Flexibles Arbeiten ist von der Pandemie-Notlösung zur Selbstverständlichkeit geworden. Um am heiß umkämpften Arbeitsmarkt zu punkten, müssen sich Unternehmen hierbei anstrengen. Vorbilder gibt es allerdings noch kaum, ist die größte Veränderung der Arbeitswelt seit Jahrzehnten doch noch sehr jung. Firmen, die sich hierbei jedoch nicht engagieren, verlieren auf jeden Fall ihre Wettbewerbsfähigkeit, weil sie im Kampf um die Nachwuchstalente, dem "War of Talents", dann nicht mithalten können.

Hinzu kommt noch der anhaltende Trend zum Arbeitsplatz-Wechsel, denn Homeoffice dürfte die Bindungen der Mitarbeiter an die Unternehmen lockern.

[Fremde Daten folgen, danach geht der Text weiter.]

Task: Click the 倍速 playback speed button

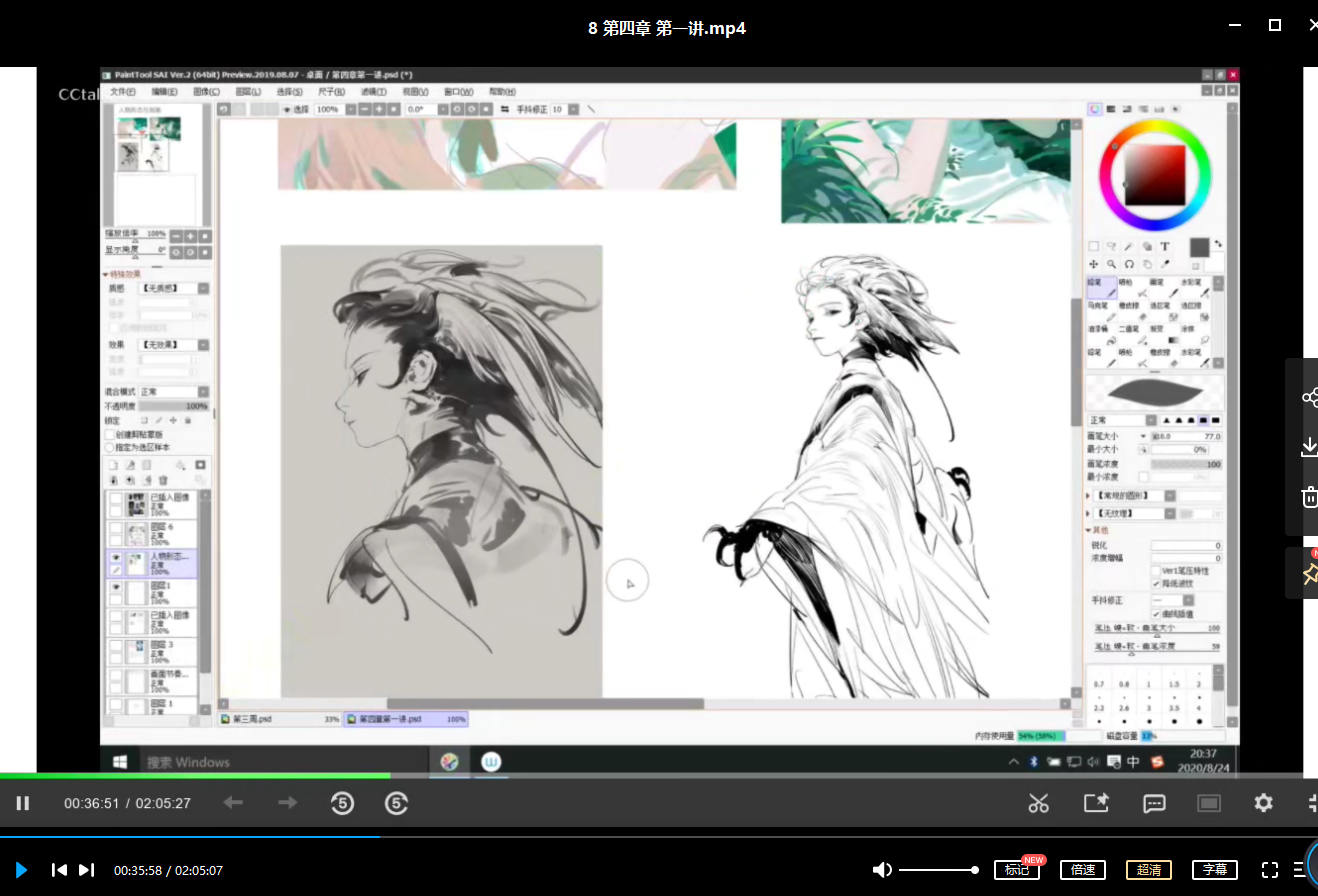Action: 1083,870
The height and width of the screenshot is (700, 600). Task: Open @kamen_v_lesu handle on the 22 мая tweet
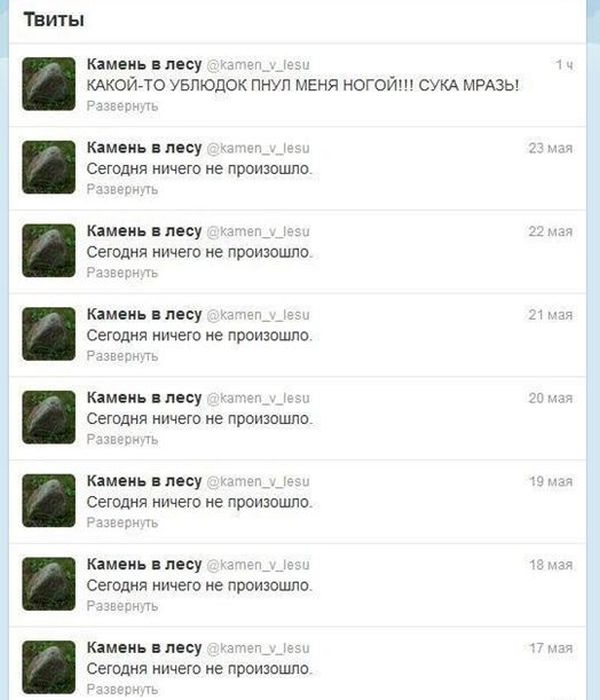click(258, 232)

Wer dem nichts entgegenzuhalten hat, wird sich wohl bald über Personalmangel beklagen.

"Homeoffice bedeutet einen Gewinn an individueller Flexibilität und Freiheit. Damit die Zusammenarbeit im Unternehmen weiterhin reibungslos funktioniert, braucht es aber einen gemeinsamen Verständnisrahmen. Unternehmen mit einem solchen Regelwerk verzeichnen positivere Auswirkungen von Homeoffice auf Produktivität und Leistung", fasst dies Christian Korunka von der Universität Wien zusammen.